Presenter Of 1 Presentation
P0980 - MicroRNA-150 controls experimental autoimmune encephalomyelitis by regulating CD4 T cell differentiation and function (ID 1079)
Abstract
Background
MicroRNAs are small non-coding RNA molecules that have an important role in the fine tuning of all biological processes and are often found to be dysregulated in diseases, such as multiple sclerosis (MS). MS is an immune-mediated disease of the central nervous system characterized by demyelination, axonal loss and neurodegeneration. We have previously shown microRNA-150 (miR-150) levels to be elevated in cell-free cerebrospinal fluid (CSF) of MS patients compared to controls.
Objectives
The aim of this study is to further understand the physiopathological function of miR-150 using experimental autoimmune encephalomyelitis (EAE), a mouse model for MS.
Methods
To establish its role in-vivo, we generated miR-150 knock-out (KO) and knock-in (KI) mice using CRISPR/Cas9. Immune profiling using flow cytometry as well as RNA sequencing were used to understand underlying mechanisms.
Results
After induction of EAE, miR-150 KO mice showed ameliorated disease compared to WT littermate controls while miR-150 KI mice presented with exacerbated disease. An ameliorated disease in miR-150 KO was accompanied by a decreased infiltration of CD4 T cells compared to WT and KI. At priming stage of EAE we found that miR-150 KO had an increase in regulatory CD4 T cells (TREGS).

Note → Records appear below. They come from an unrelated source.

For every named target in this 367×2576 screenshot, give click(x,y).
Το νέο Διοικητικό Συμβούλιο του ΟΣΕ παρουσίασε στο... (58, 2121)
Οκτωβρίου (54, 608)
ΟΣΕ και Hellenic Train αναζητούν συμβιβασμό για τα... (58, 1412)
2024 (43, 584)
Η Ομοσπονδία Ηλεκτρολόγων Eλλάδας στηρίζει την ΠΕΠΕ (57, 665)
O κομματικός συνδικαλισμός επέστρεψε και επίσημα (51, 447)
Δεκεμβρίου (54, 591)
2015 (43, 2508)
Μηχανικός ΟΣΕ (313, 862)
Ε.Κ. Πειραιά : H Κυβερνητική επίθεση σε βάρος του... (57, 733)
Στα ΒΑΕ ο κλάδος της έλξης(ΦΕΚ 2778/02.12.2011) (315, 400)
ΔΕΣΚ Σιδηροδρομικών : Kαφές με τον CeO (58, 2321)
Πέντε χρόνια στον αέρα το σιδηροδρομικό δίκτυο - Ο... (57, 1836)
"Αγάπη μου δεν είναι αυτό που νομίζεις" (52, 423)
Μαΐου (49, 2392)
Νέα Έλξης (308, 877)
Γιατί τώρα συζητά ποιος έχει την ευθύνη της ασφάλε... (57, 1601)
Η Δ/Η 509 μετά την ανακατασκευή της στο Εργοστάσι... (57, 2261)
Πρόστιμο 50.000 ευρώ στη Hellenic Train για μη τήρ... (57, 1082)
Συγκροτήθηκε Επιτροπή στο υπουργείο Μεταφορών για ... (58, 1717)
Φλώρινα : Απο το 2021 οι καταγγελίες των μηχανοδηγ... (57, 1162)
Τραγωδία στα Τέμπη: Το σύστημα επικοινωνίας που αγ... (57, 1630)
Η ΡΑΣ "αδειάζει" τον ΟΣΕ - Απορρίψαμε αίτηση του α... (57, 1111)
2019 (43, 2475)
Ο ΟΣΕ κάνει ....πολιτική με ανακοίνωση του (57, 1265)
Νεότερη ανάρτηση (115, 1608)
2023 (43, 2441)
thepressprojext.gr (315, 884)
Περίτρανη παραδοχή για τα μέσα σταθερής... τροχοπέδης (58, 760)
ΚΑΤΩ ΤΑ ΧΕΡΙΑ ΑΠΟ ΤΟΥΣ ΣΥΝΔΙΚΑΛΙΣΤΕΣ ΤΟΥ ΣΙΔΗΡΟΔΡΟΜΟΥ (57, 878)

Furthermore, after reconstitution of T cell deficient animals, CD4 T cells from miR-150 KO mice could protect against EAE and also showed an increased FOXP3 expression. A role of miR-150 in regulating TREG cells was further substantiated by transcriptome profiling, where miR-150 KO CD4 T cells suggested an enhancement of TREG phenotype as well as a diminished translation in miR-150 KO CD4 T cells. Moreover the results implicated miR-150 with mechanisms such as translation, autophagy and metabolism as well T cell proliferation and differentiation.
Conclusions
miR-150 deficiency ameliorated EAE and favored a more anti-inflammatory environment while miR-150 expression promoted pathogenic CD4 T cells subsets, potentially associated with metabolic mechanisms.